Take $X, Y \overset{\mathrm{i.i.d.}}{\sim} \mathsf{Uniform}(0,1)$, and consider $\ell = \mathbb{P}( || (X,Y) || \le 1 ) = \mathbb{P}( X^2 + Y^2 \le 1 )$.

We can estimate it by $$ \hat{\ell} = \frac1R \sum_{r=1}^R 1 \{ X_r^2 + Y_r^2 \le 1\} \,. $$

Can also use a bit of logic to figure out that

$$ \ell = \frac{\text{Area of a quadrant of the unit circle}}{\text{Area of the } [0,1]^2 \text{ square}} = \frac{\pi}{4} .$$

So, $$ \hat{\ell} \approx \ell = \frac{\pi}{4} \quad \Leftrightarrow \quad \pi \approx 4 \cdot \hat{\ell} .$$

$R$ $10^1$ $10^2$ $10^3$ $10^4$ $10^5$ $10^6$ $10^7$ $10^8$ $10^9$
# Digits Confident 0 0 0 2 2 2 3 4 4

Confidence intervals

Have CLT for $\hat{\ell}(R) = \frac1R \sum_{r=1}^R 1\{X^{(r)} > \gamma \}$ as $R\to\infty$:

$$ \sqrt{R} \bigl( \hat{\ell}(R) - \ell \bigr) \overset{\mathcal{D}}{\longrightarrow} \mathsf{Normal}(0, \sigma^2) $$

where $\sigma^2 = \mathbb{V}\mathrm{ar}( 1\{ X > \gamma \} ) = \mathbb{V}\mathrm{ar}( \hat{\ell}(1) )$.
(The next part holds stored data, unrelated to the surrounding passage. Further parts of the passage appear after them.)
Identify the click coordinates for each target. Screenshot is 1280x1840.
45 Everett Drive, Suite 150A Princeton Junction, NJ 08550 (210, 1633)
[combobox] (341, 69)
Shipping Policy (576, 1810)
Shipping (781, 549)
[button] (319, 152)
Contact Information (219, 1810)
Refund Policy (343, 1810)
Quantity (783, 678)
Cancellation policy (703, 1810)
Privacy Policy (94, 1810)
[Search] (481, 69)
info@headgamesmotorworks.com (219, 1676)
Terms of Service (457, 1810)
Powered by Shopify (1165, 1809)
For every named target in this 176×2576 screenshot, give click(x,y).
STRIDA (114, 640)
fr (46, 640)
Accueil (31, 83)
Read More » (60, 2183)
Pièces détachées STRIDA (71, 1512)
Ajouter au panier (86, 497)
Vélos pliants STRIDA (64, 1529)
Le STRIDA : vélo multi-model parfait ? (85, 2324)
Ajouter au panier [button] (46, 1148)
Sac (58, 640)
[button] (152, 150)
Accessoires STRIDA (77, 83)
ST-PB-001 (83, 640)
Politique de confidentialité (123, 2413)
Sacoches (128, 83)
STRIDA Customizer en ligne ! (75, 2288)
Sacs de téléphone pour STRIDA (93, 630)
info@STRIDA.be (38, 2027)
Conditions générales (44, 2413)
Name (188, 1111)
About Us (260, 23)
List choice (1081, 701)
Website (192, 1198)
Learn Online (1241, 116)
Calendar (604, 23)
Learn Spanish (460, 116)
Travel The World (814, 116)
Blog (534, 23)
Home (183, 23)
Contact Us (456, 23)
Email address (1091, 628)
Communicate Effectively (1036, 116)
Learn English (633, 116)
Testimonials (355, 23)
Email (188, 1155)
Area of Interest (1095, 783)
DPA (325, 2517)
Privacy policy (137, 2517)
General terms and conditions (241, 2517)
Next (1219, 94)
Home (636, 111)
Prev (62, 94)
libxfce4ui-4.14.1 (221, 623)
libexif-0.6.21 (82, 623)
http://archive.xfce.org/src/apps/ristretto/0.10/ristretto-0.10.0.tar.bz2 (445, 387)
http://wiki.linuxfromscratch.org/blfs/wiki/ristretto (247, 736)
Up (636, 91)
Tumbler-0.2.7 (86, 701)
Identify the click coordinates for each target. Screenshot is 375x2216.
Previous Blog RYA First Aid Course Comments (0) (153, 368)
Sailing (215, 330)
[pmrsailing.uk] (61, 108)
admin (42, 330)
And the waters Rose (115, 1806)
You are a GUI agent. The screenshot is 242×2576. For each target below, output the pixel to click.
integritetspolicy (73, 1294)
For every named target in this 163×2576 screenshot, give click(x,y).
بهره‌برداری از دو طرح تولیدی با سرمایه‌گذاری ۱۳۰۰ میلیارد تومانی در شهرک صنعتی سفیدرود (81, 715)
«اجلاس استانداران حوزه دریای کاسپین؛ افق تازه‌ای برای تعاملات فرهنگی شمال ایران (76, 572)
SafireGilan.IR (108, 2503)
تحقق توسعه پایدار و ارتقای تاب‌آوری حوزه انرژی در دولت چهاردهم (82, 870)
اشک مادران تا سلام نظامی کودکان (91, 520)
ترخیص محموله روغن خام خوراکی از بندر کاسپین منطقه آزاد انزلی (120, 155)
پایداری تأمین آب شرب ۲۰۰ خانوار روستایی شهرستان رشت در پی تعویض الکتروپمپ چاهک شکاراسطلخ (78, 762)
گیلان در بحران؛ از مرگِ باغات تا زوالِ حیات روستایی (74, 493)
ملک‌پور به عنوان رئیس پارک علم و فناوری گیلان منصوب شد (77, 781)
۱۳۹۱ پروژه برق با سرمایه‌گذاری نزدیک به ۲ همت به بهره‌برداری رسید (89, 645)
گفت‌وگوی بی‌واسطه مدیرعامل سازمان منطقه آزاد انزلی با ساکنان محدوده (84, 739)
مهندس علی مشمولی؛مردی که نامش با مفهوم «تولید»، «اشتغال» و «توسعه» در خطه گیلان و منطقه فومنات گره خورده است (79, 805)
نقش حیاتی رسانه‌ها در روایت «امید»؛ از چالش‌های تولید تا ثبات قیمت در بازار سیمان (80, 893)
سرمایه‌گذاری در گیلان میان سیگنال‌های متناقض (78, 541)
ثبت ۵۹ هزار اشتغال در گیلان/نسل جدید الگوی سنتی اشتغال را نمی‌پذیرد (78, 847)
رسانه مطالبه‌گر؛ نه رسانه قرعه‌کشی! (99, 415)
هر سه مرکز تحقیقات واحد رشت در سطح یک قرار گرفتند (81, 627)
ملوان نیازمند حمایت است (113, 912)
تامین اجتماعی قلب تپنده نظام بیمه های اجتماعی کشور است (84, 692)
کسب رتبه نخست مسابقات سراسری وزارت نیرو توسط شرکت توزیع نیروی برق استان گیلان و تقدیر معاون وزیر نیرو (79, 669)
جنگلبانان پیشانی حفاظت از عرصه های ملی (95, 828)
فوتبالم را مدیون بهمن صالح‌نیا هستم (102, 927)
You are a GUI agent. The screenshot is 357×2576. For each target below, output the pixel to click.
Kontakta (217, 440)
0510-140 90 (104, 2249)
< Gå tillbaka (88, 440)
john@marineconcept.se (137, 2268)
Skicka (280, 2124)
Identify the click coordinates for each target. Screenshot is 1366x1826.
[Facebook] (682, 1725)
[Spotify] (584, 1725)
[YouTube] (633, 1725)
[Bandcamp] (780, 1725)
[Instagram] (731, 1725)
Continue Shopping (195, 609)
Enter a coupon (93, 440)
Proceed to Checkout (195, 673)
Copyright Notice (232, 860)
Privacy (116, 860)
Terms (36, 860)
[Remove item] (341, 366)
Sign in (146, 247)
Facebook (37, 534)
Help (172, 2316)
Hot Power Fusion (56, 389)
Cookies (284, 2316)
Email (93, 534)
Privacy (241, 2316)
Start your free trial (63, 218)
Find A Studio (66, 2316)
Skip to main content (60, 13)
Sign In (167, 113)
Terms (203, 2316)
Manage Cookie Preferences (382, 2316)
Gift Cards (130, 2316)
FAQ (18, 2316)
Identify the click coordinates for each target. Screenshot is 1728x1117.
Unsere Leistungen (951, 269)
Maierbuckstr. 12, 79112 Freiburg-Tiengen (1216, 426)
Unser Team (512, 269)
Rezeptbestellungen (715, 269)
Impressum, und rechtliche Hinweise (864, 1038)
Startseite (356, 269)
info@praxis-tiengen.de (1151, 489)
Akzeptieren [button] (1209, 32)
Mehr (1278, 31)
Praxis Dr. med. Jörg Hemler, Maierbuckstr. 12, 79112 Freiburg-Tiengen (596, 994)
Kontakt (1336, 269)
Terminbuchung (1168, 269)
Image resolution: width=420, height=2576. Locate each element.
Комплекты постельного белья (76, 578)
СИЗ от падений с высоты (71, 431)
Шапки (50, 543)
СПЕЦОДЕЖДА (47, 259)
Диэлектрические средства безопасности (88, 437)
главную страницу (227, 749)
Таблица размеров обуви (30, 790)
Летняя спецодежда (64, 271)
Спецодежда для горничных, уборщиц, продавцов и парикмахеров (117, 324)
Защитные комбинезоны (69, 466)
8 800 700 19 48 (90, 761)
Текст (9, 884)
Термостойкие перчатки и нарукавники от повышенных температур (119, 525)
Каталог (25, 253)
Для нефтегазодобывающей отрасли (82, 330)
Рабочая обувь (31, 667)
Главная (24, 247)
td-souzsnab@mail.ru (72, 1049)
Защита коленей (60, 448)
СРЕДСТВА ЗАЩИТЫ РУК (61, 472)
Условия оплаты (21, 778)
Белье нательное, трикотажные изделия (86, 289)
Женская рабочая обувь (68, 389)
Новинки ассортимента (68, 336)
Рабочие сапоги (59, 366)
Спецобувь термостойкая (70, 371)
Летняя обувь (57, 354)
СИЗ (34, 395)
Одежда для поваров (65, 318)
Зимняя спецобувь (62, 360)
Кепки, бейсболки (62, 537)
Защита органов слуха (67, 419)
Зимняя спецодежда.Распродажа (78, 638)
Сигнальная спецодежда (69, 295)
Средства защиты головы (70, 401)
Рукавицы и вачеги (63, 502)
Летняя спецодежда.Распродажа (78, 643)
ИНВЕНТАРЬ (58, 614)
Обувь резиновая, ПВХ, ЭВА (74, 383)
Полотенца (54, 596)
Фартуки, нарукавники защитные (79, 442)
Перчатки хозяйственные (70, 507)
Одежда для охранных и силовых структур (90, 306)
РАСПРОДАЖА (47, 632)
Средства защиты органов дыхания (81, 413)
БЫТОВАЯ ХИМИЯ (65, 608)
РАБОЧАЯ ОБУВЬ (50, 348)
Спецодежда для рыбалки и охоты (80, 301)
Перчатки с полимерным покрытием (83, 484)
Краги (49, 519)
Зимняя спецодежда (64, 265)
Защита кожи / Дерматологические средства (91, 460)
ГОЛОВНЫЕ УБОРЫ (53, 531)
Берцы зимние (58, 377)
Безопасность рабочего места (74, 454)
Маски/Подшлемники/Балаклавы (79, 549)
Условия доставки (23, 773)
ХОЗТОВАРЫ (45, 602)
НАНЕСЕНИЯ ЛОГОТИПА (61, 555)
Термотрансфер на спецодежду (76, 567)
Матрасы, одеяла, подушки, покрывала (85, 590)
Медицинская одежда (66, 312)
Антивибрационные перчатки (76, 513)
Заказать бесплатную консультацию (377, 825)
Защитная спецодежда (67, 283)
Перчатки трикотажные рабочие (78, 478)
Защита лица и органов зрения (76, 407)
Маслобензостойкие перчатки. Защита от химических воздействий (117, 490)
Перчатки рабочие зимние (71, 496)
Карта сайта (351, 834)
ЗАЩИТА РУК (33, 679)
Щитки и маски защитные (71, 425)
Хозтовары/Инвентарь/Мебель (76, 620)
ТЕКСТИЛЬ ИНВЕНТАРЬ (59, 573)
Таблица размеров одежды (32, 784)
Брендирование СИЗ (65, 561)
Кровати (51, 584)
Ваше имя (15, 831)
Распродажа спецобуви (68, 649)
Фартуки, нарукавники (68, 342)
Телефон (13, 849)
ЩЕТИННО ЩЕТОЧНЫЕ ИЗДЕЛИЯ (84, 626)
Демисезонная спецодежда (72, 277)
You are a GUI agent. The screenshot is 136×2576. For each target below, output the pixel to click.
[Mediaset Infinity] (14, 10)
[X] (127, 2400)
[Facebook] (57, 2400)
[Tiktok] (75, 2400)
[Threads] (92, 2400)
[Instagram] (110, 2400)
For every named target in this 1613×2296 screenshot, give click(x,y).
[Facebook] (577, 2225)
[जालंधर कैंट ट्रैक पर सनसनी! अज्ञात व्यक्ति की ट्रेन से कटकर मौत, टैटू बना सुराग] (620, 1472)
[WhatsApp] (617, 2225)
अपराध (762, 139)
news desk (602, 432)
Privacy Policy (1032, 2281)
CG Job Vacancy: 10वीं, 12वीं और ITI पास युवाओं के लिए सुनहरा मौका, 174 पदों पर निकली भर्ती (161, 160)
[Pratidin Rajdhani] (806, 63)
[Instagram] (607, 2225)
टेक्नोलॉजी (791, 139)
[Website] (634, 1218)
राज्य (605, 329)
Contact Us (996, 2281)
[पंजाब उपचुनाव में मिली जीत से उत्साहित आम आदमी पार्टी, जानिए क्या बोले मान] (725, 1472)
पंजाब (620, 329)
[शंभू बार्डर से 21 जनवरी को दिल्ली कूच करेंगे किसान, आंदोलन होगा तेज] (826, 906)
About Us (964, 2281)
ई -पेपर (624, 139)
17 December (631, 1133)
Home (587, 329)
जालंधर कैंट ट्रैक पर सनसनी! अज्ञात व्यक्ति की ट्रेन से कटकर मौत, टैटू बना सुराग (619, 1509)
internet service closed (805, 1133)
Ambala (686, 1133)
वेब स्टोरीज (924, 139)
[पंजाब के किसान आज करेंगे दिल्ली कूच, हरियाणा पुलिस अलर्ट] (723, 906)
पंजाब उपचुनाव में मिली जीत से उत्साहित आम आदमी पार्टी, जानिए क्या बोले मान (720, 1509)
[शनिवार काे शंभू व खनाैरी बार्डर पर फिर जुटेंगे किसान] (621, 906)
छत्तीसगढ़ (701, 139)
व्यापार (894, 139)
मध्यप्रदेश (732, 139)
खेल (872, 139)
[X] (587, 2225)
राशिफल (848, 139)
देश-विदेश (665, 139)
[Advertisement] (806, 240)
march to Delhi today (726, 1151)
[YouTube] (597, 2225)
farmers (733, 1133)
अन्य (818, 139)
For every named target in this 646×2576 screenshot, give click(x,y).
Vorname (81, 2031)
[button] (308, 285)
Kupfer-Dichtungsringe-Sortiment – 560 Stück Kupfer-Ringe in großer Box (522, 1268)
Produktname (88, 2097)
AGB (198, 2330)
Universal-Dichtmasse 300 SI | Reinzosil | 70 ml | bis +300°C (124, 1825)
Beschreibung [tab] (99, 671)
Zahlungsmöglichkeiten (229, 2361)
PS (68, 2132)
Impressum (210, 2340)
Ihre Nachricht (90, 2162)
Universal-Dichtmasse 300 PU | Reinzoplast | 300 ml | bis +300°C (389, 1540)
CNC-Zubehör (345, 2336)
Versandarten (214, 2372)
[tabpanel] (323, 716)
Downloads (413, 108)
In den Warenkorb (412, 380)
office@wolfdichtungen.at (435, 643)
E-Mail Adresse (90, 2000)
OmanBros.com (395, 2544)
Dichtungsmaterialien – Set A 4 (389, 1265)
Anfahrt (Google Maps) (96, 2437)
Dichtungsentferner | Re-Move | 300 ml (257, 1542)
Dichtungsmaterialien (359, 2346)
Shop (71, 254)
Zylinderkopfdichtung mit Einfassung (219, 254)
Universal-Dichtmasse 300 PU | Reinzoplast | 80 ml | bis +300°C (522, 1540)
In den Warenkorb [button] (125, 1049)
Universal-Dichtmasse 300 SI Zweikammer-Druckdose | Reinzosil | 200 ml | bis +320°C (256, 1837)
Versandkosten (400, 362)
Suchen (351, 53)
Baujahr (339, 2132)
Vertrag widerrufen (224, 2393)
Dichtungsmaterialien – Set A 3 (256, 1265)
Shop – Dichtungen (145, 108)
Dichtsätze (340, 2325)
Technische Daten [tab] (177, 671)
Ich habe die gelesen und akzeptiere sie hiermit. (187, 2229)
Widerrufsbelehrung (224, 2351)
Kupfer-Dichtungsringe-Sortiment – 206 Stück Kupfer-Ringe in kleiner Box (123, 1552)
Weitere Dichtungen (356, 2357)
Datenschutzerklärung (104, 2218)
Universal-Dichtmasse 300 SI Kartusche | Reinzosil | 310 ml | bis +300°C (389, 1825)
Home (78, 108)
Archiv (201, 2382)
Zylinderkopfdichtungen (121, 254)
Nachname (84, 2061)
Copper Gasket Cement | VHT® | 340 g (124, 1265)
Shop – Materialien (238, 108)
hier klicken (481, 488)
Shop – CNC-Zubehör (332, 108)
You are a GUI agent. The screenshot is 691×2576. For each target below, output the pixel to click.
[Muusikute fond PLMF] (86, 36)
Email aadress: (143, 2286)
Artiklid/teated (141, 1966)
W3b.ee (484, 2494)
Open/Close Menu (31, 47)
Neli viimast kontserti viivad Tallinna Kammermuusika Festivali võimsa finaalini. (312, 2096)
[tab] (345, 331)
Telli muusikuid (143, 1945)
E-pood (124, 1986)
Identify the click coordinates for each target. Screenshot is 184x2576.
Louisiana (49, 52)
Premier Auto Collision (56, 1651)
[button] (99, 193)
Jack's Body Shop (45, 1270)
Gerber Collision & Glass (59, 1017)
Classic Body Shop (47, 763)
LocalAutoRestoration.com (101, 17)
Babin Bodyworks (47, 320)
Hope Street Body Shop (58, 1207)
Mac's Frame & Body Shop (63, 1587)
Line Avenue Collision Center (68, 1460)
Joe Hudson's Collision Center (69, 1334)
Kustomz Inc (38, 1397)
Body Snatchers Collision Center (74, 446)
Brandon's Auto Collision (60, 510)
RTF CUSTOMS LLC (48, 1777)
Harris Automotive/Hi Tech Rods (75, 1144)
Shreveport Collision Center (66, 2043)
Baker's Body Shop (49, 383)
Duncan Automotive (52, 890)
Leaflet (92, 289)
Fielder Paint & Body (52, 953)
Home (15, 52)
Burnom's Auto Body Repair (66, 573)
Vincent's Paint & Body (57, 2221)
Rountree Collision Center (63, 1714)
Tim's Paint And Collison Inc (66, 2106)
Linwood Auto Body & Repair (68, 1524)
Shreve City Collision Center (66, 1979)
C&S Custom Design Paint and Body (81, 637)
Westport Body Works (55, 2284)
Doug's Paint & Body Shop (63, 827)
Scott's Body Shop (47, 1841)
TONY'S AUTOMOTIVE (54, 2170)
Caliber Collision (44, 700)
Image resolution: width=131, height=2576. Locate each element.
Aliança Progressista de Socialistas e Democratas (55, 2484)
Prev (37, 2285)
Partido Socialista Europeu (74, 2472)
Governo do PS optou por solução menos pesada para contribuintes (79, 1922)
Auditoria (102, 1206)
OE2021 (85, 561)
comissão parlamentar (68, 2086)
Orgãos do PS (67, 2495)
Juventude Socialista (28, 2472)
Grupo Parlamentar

$$ \Rightarrow \hat{\ell}(R) \overset{\mathrm{approx.}}{\sim} \mathsf{Normal}\bigl(\ell, \frac{\sigma^2}{R}\bigr) .$$

So

$$ \hat{\ell}- q_{\alpha/2} \frac{\sigma}{\sqrt{R}} \le \ell \le \hat{\ell}+ q_{\alpha/2}\frac{\sigma}{\sqrt{R}} \quad \text{with probability } 1-\alpha , $$

where $q_{\alpha/2}$ is the quantile $\mathbb{P}(Z \le q_{\alpha/2}) = \frac{\alpha}{2}$ of $Z \sim \mathsf{Normal}(0,1)$. For $\alpha = 0.05$, we have $q_{\alpha/2} \approx 1.96$

Conclusions from confidence intervals

Great news, it performs the same regardless of dimension!

Terrible news, it takes a bazillion samples to make it accurate.